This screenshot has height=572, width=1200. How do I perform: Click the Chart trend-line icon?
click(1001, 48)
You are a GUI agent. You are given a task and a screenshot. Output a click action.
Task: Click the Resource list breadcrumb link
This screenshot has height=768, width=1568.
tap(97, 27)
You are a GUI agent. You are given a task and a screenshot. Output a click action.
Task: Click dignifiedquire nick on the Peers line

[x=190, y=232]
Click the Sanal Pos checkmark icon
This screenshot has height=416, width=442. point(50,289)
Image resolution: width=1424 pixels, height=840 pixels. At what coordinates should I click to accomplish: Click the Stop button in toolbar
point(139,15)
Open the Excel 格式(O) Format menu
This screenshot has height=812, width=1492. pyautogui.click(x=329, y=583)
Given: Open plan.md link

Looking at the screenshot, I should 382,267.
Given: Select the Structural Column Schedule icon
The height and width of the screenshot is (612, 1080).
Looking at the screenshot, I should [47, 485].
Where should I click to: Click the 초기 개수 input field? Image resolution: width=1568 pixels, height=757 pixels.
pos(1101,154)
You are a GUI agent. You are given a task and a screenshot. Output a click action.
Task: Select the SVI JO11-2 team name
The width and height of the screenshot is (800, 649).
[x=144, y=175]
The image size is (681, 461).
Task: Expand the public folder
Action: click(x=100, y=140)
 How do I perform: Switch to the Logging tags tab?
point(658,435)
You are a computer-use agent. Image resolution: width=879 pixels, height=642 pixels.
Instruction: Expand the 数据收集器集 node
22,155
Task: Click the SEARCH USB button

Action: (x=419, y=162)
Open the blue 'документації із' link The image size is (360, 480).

### Requirements
Substitute "top bar" for "toolbar" in the listing lines from the one holding "Click the Sanal Pos checkmark icon" through the end of the listing, inclusive. Give only those lines, with nothing else altered.

### Expected answer
Click the Sanal Pos checkmark icon
This screenshot has height=416, width=442. point(50,289)
Image resolution: width=1424 pixels, height=840 pixels. At what coordinates should I click to accomplish: Click the Stop button in top bar
point(139,15)
Open the Excel 格式(O) Format menu
This screenshot has height=812, width=1492. pyautogui.click(x=329, y=583)
Given: Open plan.md link

Looking at the screenshot, I should 382,267.
Given: Select the Structural Column Schedule icon
The height and width of the screenshot is (612, 1080).
Looking at the screenshot, I should [47, 485].
Where should I click to: Click the 초기 개수 input field? Image resolution: width=1568 pixels, height=757 pixels.
pos(1101,154)
You are a GUI agent. You are given a task and a screenshot. Output a click action.
Task: Select the SVI JO11-2 team name
The width and height of the screenshot is (800, 649).
[x=144, y=175]
The image size is (681, 461).
Task: Expand the public folder
Action: click(x=100, y=140)
 How do I perform: Switch to the Logging tags tab?
point(658,435)
You are a computer-use agent. Image resolution: width=879 pixels, height=642 pixels.
Instruction: Expand the 数据收集器集 node
22,155
Task: Click the SEARCH USB button

Action: (x=419, y=162)
Open the blue 'документації із' link The image size is (360, 480).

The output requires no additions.